Ne zamandır DHKC militanlarının rehin alma eylemiyle ilgili bir şeyler karalayayim diyor, ancak sosyalist/komünist arkadaşların "analizcilere" olan öfkesinden çekinip vazgeçiyordum. Şimdilerde aklıma Lyotard'ın konuya dair çokça katıldığım küçük notları geldi ve bu notlar sayesinde söyleyeceklerimi Lyotard'a söyletip, mevzubahis öfkeyi de Lyotard'a havale edebileceğim ihtimali ortaya çıkmış göründü.

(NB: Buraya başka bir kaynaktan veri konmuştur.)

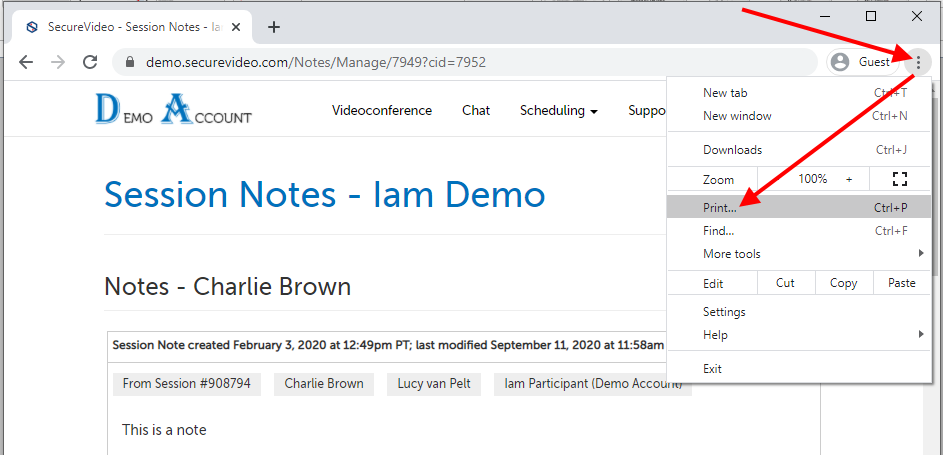943x455 pixels.
Task: Select Print... from the Chrome menu
Action: (720, 208)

Bu ihtimalden devam edelim;

"JFL: Mutlak adaletsizlik, mecburiyet pragmatiğinin, yani adalet Oyununu oynamaya devam etme imkânının dışlanmış olmasıdır. İşte adaletsiz olan budur, adil olanın tersi değil, adil olan ve olmayan sorusunun sorulmasını ve sorulu kalmasını yasaklayan şey. Öyleyse elbette her tür Terör, yok etme, katliam, vs. veya bunların oluşturduğu tehdit, tanım gereği adaletsizdir. Katledilen insanlar, adil olan ve olmayan oyununu oynamaya devam edemeyecektir. Ama dahası, oynama imkânının, bir mecburiyet pragmatiğini yeniden oynama imkânının, hali hazırdaki pragmatiğin taraflarından birinin elinden alındığı, elinden alınmış olduğu her tür karar, bu etkiye sahip her tür karar, zorunlu olarak adaletsiz bir karardır. Ayrıca bu etkiyi, bu etkileri düşünmek gerek...

JLT: Bana öyle geliyor ki bu pragmatik analiz, belirli bir "terörizm" tipine doğru genişletilebilir.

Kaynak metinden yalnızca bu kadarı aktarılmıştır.